▶ Task brief
Would you please transcribe the entire listing exactly?

*** Block opens ***

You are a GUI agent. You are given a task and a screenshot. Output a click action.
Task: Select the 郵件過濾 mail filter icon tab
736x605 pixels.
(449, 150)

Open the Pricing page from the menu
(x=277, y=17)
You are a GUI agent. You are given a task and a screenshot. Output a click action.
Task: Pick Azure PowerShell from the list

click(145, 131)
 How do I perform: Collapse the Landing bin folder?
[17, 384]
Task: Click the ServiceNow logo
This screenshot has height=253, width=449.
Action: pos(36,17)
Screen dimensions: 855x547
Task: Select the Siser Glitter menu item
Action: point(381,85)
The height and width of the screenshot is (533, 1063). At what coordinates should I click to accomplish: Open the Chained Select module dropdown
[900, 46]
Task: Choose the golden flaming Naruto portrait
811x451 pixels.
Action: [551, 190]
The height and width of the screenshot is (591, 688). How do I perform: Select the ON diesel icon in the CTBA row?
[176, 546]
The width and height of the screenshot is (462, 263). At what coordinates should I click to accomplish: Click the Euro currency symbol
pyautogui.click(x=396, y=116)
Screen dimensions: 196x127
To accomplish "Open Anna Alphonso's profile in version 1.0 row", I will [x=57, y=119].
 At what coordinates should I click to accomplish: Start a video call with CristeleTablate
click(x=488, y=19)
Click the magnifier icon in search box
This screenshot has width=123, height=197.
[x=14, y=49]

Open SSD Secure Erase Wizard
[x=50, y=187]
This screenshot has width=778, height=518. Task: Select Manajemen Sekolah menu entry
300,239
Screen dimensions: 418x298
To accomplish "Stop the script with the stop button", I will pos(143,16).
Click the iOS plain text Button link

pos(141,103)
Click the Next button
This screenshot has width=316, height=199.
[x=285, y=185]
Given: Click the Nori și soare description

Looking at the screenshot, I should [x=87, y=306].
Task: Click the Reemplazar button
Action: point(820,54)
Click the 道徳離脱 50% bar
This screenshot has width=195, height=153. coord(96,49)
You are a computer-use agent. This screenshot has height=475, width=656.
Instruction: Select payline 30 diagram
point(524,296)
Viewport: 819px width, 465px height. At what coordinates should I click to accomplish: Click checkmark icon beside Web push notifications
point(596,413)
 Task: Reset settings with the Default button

*** Block closes ***

▶ Answer for the task
You are a GUI agent. You are given a task and a screenshot. Output a click action.
Task: Select the 郵件過濾 mail filter icon tab
736x605 pixels.
(449, 150)

Open the Pricing page from the menu
(x=277, y=17)
You are a GUI agent. You are given a task and a screenshot. Output a click action.
Task: Pick Azure PowerShell from the list

click(145, 131)
 How do I perform: Collapse the Landing bin folder?
[17, 384]
Task: Click the ServiceNow logo
This screenshot has height=253, width=449.
Action: pos(36,17)
Screen dimensions: 855x547
Task: Select the Siser Glitter menu item
Action: point(381,85)
The height and width of the screenshot is (533, 1063). At what coordinates should I click to accomplish: Open the Chained Select module dropdown
[900, 46]
Task: Choose the golden flaming Naruto portrait
811x451 pixels.
Action: [551, 190]
The height and width of the screenshot is (591, 688). How do I perform: Select the ON diesel icon in the CTBA row?
[176, 546]
The width and height of the screenshot is (462, 263). At what coordinates should I click to accomplish: Click the Euro currency symbol
pyautogui.click(x=396, y=116)
Screen dimensions: 196x127
To accomplish "Open Anna Alphonso's profile in version 1.0 row", I will [x=57, y=119].
 At what coordinates should I click to accomplish: Start a video call with CristeleTablate
click(x=488, y=19)
Click the magnifier icon in search box
This screenshot has width=123, height=197.
[x=14, y=49]

Open SSD Secure Erase Wizard
[x=50, y=187]
This screenshot has width=778, height=518. Task: Select Manajemen Sekolah menu entry
300,239
Screen dimensions: 418x298
To accomplish "Stop the script with the stop button", I will pos(143,16).
Click the iOS plain text Button link

pos(141,103)
Click the Next button
This screenshot has width=316, height=199.
[x=285, y=185]
Given: Click the Nori și soare description

Looking at the screenshot, I should [x=87, y=306].
Task: Click the Reemplazar button
Action: point(820,54)
Click the 道徳離脱 50% bar
This screenshot has width=195, height=153. coord(96,49)
You are a computer-use agent. This screenshot has height=475, width=656.
Instruction: Select payline 30 diagram
point(524,296)
Viewport: 819px width, 465px height. At what coordinates should I click to accomplish: Click checkmark icon beside Web push notifications
point(596,413)
 Task: Reset settings with the Default button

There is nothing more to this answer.